WHAT YOU HAVE TO DO
Print the entries that appear below, exactly as written and without their pictures.

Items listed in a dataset
·····

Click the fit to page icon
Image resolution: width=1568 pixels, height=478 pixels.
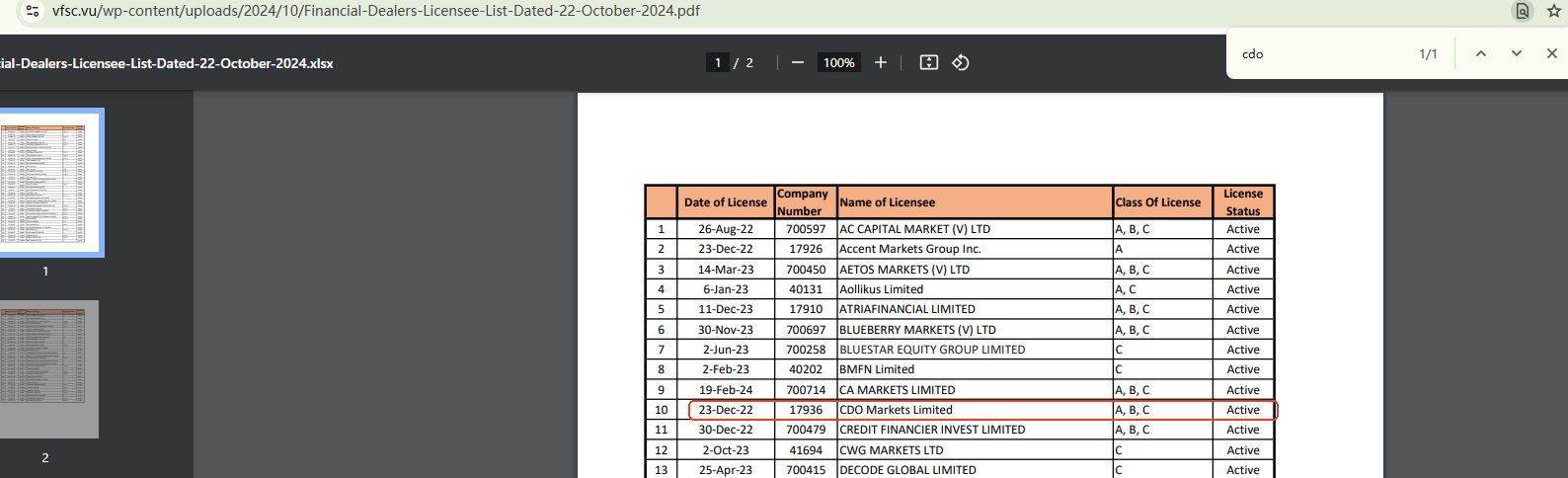pyautogui.click(x=928, y=62)
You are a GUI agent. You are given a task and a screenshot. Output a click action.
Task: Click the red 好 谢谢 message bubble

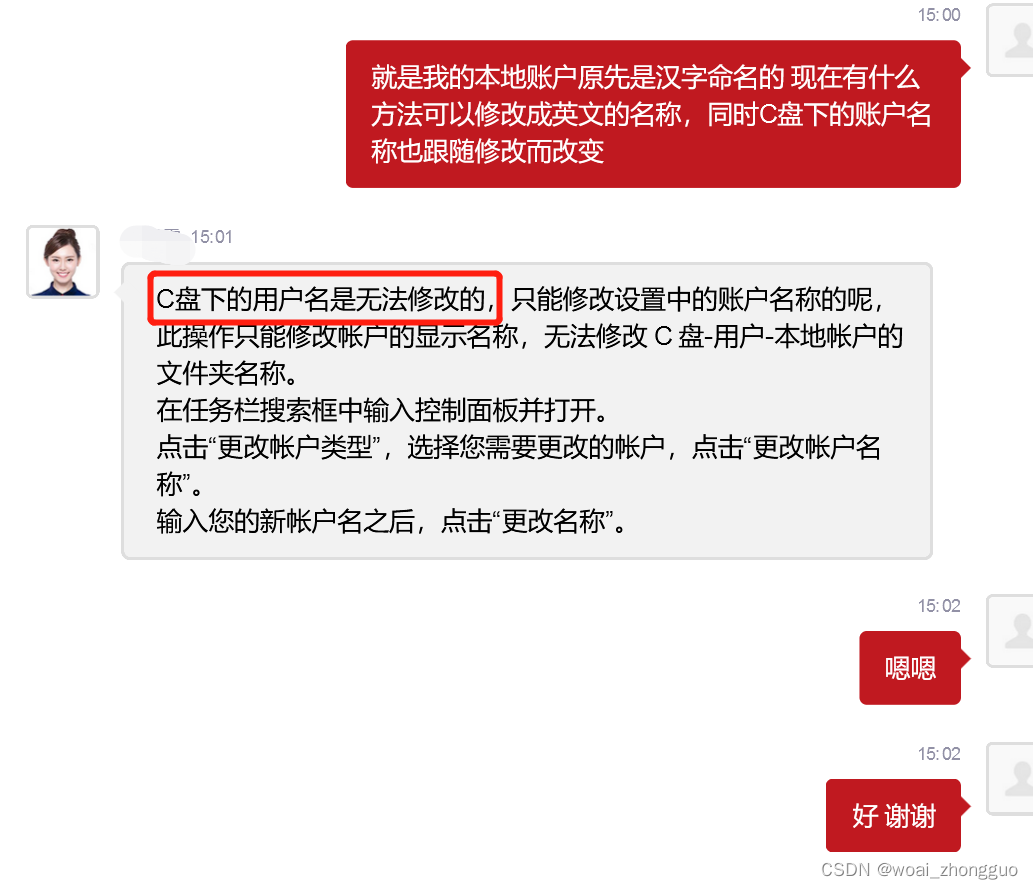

·····

EXERCISE RESPONSE
Click the fit to page icon
Image resolution: width=1568 pixels, height=478 pixels.
pyautogui.click(x=928, y=62)
You are a GUI agent. You are given a task and a screenshot. Output a click action.
Task: Click the red 好 谢谢 message bubble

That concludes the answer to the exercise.